Big Boy locomotive pulls to a stop at Durand, a railroad stop east of Yates Center. Photo by Trevor Hoag / Iola Register

The train calls. Do you hear it?

Though you can feel it in your bones, that strange magnetic energy that holds you in place despite tons of speeding and unstoppable machinery careening your way.

Near the turn of the last century, trains were regularly passing to and from Yates Center, but had to twist uphill and jog out of their way to do so.

Enter plans for Durand, a rail junction east of Yates Center, that around 1901 was imagined as having a depot, car yards, water facility and more.

Though little remains at the site today, one can nevertheless peel away various historical layers to be transported back, not only through both world wars, but to the earliest settlement of southeast Kansas.

Multiple impressive piles of railroad spikes bake in the sun at Durand.Photo by Trevor Hoag / Iola Register

In order to prepare the site at Durand, the Condon Brothers and stone mason Harry Ashley soon set to work after erecting their temporary construction camps. (Incidentally, Ashley was an British immigrant who became Yates Center’s first mayor.)

Enormous piles of dirt were moved mostly by wheel scrapers/slips pulled by teams of mules or horses, and the work was back-breaking, especially in the muddy swamp ground near where Owl Creek creeps through the area.

Before Durand, pioneers like Ernst Stockebrand settled the area, along with members of the Lauber and Toedman family.

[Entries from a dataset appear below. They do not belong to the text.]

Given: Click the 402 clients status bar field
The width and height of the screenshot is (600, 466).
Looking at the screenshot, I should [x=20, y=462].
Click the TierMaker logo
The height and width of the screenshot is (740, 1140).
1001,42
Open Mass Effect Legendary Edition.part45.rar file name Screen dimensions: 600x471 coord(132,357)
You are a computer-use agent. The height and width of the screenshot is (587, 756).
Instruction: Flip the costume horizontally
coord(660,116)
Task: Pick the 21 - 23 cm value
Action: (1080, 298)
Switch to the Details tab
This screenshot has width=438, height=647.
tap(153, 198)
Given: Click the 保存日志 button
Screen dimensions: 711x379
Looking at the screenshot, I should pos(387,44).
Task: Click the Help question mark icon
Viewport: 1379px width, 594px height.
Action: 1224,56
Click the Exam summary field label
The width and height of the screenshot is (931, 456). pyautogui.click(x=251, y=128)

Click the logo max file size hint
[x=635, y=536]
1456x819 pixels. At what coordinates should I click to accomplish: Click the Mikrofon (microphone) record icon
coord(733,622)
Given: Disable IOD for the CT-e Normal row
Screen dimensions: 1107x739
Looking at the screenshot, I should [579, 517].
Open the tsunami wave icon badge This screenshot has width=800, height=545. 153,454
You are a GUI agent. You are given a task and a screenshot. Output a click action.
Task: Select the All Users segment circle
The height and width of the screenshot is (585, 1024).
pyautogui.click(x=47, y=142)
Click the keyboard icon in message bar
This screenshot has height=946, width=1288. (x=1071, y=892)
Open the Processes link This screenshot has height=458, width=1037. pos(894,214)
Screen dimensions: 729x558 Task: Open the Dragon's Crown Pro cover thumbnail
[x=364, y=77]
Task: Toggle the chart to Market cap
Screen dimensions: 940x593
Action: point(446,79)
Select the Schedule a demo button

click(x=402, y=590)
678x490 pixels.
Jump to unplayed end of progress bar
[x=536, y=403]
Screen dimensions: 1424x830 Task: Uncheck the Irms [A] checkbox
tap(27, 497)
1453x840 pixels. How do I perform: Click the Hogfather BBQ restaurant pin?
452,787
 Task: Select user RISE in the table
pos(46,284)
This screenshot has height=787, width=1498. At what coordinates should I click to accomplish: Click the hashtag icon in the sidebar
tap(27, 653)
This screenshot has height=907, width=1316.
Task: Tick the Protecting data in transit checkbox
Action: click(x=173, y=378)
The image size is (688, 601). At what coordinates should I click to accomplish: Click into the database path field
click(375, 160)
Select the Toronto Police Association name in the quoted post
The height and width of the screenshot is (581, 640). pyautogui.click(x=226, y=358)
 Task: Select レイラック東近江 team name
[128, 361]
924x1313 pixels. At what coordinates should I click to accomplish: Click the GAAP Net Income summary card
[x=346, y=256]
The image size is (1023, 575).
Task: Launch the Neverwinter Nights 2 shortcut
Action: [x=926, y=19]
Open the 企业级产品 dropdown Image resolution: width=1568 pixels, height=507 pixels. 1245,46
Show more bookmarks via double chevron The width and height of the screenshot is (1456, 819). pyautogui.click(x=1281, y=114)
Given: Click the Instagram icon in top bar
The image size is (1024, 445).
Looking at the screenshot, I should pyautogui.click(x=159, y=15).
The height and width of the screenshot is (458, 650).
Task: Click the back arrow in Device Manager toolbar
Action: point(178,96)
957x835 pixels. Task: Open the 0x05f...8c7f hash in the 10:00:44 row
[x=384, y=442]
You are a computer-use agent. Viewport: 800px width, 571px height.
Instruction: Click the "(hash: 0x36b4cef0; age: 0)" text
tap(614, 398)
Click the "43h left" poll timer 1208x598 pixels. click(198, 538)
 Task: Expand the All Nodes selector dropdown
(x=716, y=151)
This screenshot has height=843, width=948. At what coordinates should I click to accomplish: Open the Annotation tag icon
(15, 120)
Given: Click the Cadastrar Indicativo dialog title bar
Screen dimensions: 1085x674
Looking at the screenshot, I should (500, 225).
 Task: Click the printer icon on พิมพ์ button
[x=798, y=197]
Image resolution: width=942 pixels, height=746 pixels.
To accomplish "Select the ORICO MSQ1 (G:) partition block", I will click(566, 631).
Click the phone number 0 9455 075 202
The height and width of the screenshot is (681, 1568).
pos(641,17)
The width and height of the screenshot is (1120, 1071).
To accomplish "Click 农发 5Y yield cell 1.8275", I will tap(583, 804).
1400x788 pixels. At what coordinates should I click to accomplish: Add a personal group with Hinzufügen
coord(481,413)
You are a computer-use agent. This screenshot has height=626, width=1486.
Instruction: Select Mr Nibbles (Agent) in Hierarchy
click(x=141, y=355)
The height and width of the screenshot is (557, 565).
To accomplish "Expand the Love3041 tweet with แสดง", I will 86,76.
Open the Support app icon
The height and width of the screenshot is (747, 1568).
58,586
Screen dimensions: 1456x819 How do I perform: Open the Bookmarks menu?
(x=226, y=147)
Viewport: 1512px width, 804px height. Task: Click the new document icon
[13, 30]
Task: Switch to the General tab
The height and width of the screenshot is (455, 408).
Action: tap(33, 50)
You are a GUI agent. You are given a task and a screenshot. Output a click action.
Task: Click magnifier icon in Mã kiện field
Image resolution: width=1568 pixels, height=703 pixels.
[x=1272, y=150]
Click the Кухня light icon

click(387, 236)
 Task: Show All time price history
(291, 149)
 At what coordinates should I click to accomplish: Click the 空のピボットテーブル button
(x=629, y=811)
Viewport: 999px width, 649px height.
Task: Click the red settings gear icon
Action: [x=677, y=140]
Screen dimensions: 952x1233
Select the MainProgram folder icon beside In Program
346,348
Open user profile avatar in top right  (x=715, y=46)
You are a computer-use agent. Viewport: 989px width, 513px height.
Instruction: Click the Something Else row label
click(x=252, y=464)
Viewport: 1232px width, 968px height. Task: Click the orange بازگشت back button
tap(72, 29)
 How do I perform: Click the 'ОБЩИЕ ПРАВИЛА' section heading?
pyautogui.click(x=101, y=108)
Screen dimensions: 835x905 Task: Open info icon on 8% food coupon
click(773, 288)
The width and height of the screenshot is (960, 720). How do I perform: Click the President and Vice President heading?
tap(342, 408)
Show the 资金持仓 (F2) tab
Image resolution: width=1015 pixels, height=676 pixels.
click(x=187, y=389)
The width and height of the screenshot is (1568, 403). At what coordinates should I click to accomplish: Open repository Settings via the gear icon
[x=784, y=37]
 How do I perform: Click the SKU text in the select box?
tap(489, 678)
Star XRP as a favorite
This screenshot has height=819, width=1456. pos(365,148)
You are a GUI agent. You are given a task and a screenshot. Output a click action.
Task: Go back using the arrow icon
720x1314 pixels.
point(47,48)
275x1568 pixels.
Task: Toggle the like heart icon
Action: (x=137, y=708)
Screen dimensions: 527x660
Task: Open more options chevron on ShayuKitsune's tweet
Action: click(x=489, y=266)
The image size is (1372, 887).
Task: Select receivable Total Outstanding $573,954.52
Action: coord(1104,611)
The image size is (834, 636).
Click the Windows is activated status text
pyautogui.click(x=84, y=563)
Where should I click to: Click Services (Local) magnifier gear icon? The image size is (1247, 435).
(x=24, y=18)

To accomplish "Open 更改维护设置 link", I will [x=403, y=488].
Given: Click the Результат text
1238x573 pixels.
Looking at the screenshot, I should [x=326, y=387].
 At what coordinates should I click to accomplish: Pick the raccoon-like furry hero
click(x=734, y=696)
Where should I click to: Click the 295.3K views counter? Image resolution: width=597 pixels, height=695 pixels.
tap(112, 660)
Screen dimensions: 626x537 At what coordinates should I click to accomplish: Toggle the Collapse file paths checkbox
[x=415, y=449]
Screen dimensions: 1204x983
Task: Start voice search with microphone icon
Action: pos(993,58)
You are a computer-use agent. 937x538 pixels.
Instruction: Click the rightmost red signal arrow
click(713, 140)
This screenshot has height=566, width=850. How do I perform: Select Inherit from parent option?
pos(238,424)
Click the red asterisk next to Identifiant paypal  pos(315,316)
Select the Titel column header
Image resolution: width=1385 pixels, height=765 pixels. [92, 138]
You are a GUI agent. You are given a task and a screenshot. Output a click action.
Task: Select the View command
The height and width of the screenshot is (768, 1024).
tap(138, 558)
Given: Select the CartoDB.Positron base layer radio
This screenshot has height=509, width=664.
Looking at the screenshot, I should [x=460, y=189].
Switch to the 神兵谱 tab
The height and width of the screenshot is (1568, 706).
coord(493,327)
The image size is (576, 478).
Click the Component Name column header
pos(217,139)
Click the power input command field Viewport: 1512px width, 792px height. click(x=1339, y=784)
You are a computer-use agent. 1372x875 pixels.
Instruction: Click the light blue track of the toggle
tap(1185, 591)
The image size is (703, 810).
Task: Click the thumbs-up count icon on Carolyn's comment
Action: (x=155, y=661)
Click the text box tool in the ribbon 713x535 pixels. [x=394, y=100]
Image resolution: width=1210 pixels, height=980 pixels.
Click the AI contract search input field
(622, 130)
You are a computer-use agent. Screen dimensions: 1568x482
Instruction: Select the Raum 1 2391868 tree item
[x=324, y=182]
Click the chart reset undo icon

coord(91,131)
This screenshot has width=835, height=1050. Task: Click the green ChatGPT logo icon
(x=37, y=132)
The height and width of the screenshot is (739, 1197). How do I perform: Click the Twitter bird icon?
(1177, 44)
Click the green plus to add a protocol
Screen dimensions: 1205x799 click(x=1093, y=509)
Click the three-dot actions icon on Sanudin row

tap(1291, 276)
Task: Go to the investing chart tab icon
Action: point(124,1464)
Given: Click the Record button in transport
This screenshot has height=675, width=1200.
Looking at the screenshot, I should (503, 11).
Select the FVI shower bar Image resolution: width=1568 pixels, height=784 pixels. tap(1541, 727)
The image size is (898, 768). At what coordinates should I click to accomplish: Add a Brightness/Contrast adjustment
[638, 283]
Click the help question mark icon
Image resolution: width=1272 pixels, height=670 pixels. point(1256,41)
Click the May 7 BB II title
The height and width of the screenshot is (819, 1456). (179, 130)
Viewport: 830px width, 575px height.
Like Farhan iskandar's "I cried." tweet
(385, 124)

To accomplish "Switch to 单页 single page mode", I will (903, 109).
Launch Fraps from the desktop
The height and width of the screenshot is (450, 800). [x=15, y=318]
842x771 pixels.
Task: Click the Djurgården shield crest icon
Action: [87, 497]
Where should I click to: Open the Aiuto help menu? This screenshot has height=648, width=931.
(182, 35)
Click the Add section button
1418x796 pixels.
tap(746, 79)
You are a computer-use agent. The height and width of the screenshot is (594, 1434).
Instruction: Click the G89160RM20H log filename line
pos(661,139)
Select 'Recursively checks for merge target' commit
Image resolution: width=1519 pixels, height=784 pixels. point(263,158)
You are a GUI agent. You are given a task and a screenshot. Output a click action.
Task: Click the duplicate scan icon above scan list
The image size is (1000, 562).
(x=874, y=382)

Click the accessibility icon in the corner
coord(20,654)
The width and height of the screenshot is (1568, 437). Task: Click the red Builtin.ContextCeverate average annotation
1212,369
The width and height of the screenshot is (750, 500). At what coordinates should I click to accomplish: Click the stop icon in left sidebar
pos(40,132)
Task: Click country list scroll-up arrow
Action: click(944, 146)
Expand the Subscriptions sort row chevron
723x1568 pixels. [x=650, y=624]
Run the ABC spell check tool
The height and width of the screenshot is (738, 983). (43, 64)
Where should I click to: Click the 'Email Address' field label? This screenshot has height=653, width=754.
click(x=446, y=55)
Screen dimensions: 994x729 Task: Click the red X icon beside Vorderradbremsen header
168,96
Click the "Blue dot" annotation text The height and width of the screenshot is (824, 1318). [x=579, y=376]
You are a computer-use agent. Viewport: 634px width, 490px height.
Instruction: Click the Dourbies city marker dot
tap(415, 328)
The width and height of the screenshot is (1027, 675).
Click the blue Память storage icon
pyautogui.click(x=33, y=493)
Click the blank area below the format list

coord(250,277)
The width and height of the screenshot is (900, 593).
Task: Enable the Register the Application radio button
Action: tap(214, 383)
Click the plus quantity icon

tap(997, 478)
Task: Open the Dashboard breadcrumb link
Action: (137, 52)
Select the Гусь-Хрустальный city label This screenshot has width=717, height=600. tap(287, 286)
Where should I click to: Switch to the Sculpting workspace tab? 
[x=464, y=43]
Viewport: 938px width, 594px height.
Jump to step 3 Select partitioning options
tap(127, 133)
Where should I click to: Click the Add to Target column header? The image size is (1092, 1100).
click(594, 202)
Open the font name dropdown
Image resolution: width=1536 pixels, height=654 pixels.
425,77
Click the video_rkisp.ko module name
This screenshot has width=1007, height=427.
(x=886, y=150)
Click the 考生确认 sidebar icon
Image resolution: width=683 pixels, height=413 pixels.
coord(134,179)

Photo by Trevor Hoag / Iola Register

When it came time to build bridges that would cross the creek, supports were put in place by antique pile drivers, where a crushing weight would be dropped over and over again after being hoisted into position on a derrick.

Much of the work was performed by immigrant laborers, especially a crew of Italians who had to rely heavily on their translator, George Rallis.

If the situation that unfolded around the same time at Iola’s Lehigh Portland Cement is any indication, racial tensions were hot and workers were often armed.

And they weren’t the only ones.

Legend has it that when Durand’s surveyors led their chain in one window of a house and out the other that happened to be standing in the way, a disgruntled resident assigned them a new route by way of a loaded shotgun.

After the tracks were tamped down, the little town began to take shape, and featured a depot, hotel, eating house, store and several homes.

An ad for August Krueger’s shop in the Yates Center News read: “NEW STORE at Durand. Ready for business in connection with our lunch room at the cutoff. We have opened a complete general merchandise, with the highest prices paid for butter and eggs.”

Another figure connected with Durand is C.F. Harder, who, after losing a nasty land battle to the railroad, decided he’d turn the situation to his favor by building hay barns for local farmers, though he ended up losing that battle, too.